Topological cyclic homology is a refinement of Connes–Tsygan’s cyclic homology which was introduced by Bokstedt–Hsiang–Madsen in 1993 as an approximation to algebraic $K$-theory. There is a trace map from algebraic $K$-theory to topological cyclic homology, and a theorem of Dundas–Goodwillie–McCarthy asserts that this induces an equivalence of relative theories for nilpotent immersions, which gives a way for computing $K$-theory in various situations. The construction of topological cyclic homology is based on genuine equivariant homotopy theory, the use of explicit point-set models, and the elaborate notion of a cyclotomic spectrum. The goal of this paper is to revisit this theory using only homotopy-invariant notions. In particular, we give a new construction of topological cyclic homology. This is based on a new definition of the $\infty$-category of cyclotomic spectra: We define a cyclotomic spectrum to be a spectrum $X$ with $S^1$-action (in the most naive sense) together with $S^1$-equivariant maps $\varphi_p : X \to X^{t C_p}$ for all primes $p$. Here, $X^{t C_p} = \mathrm{cofib}(\mathrm{Nm} : X^{h C_p} \to X^{h C_p})$ is the Tate construction.
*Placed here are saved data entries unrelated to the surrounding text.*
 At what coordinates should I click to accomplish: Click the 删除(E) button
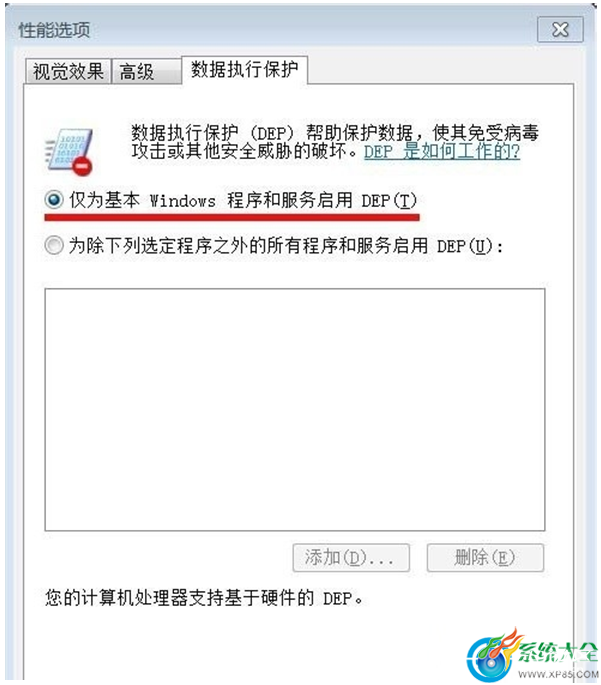coord(485,557)
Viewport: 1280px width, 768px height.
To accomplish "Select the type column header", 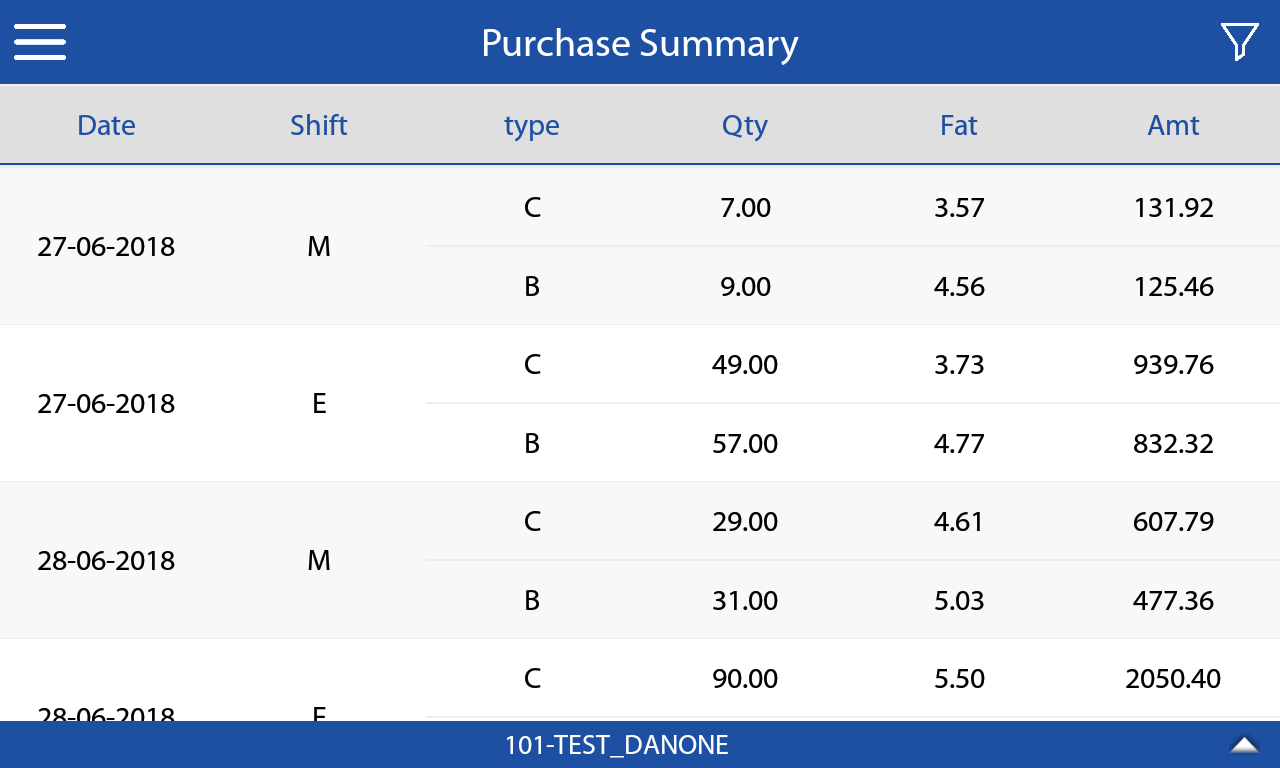I will click(531, 126).
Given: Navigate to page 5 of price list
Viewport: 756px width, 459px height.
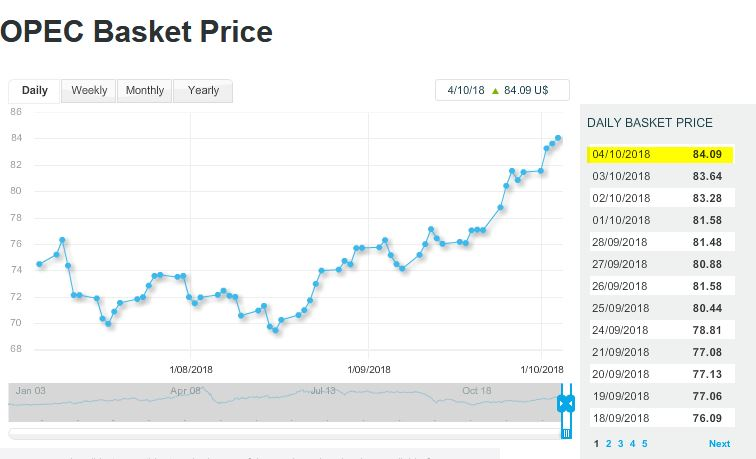Looking at the screenshot, I should [x=644, y=443].
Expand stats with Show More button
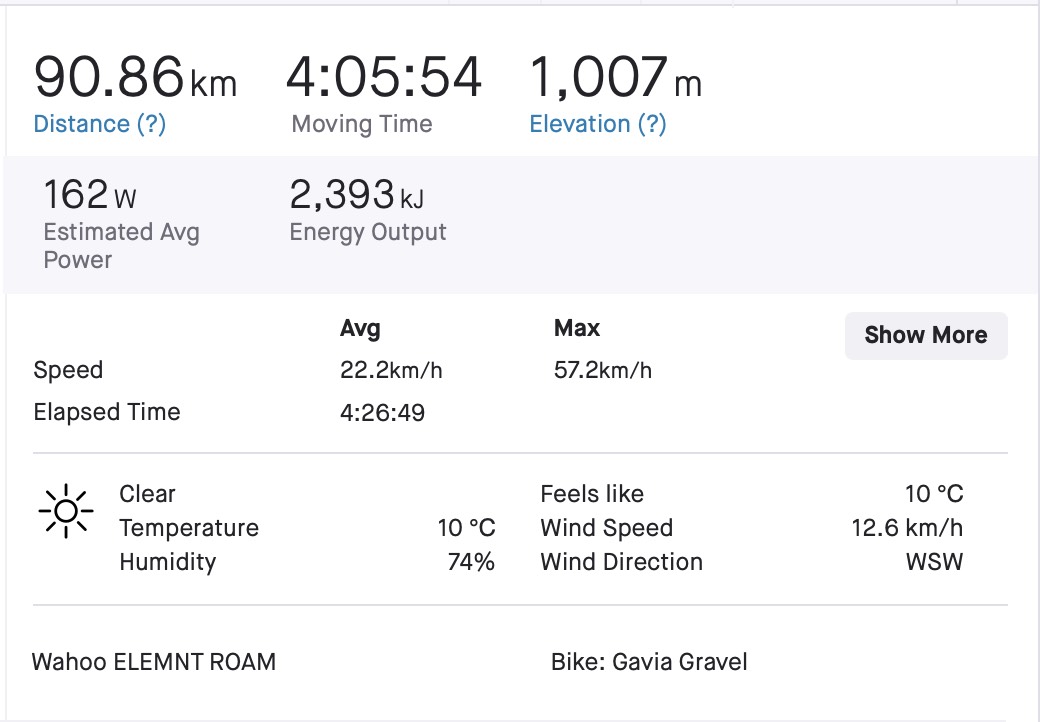 tap(926, 335)
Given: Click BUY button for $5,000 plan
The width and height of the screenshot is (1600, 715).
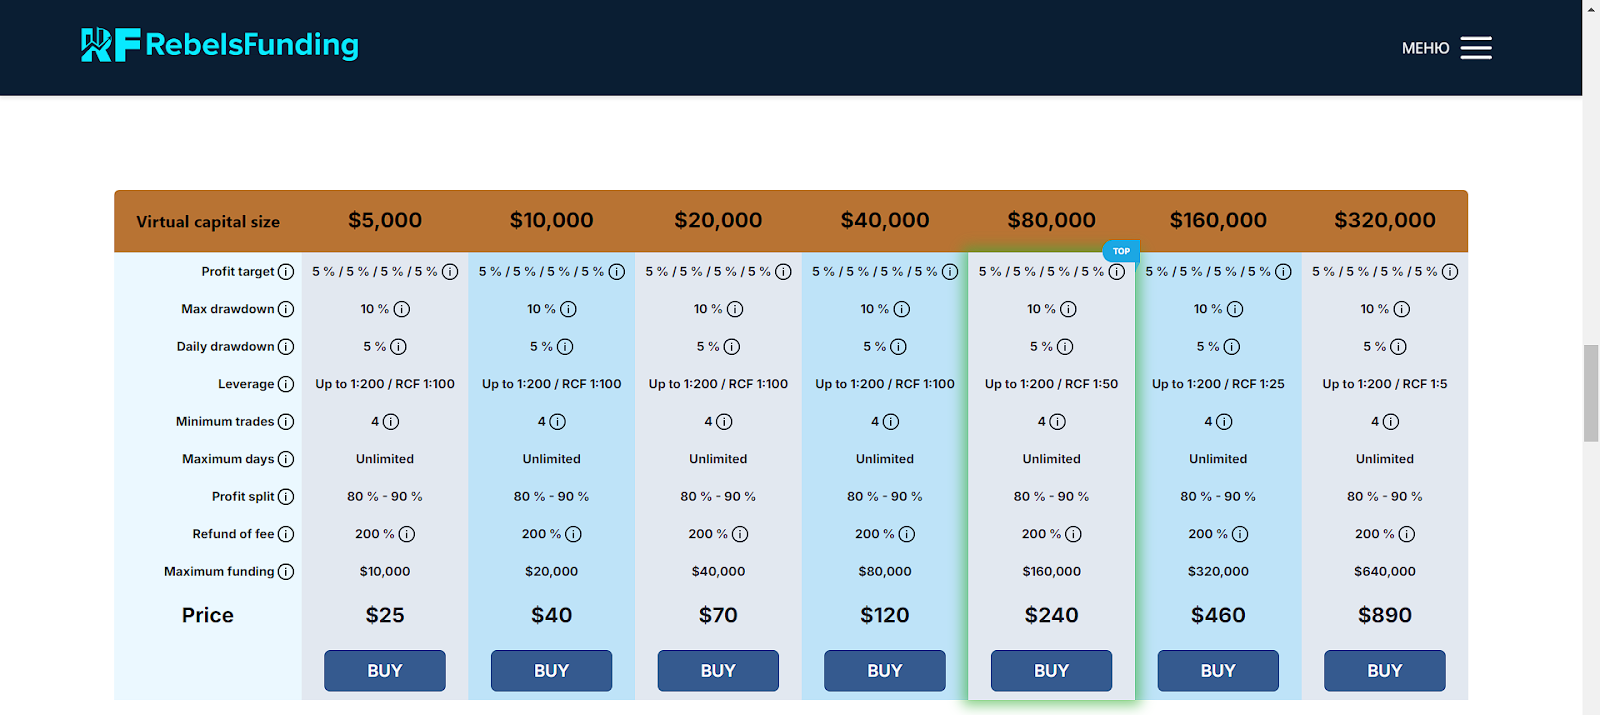Looking at the screenshot, I should 385,671.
On bounded below spectra, we prove that this agrees with previous definitions. As a consequence, we obtain a new and simple formula for topological cyclic homology. In order to construct the maps $\varphi_p : X \to X^{t C_p}$ in the example of topological Hochschild homology, we introduce and study Tate-diagonals for spectra and Frobenius homomorphisms of commutative ring spectra. In particular, we prove a version of the Segal conjecture for the Tate-diagonals and relate these Frobenius homomorphisms to power operations.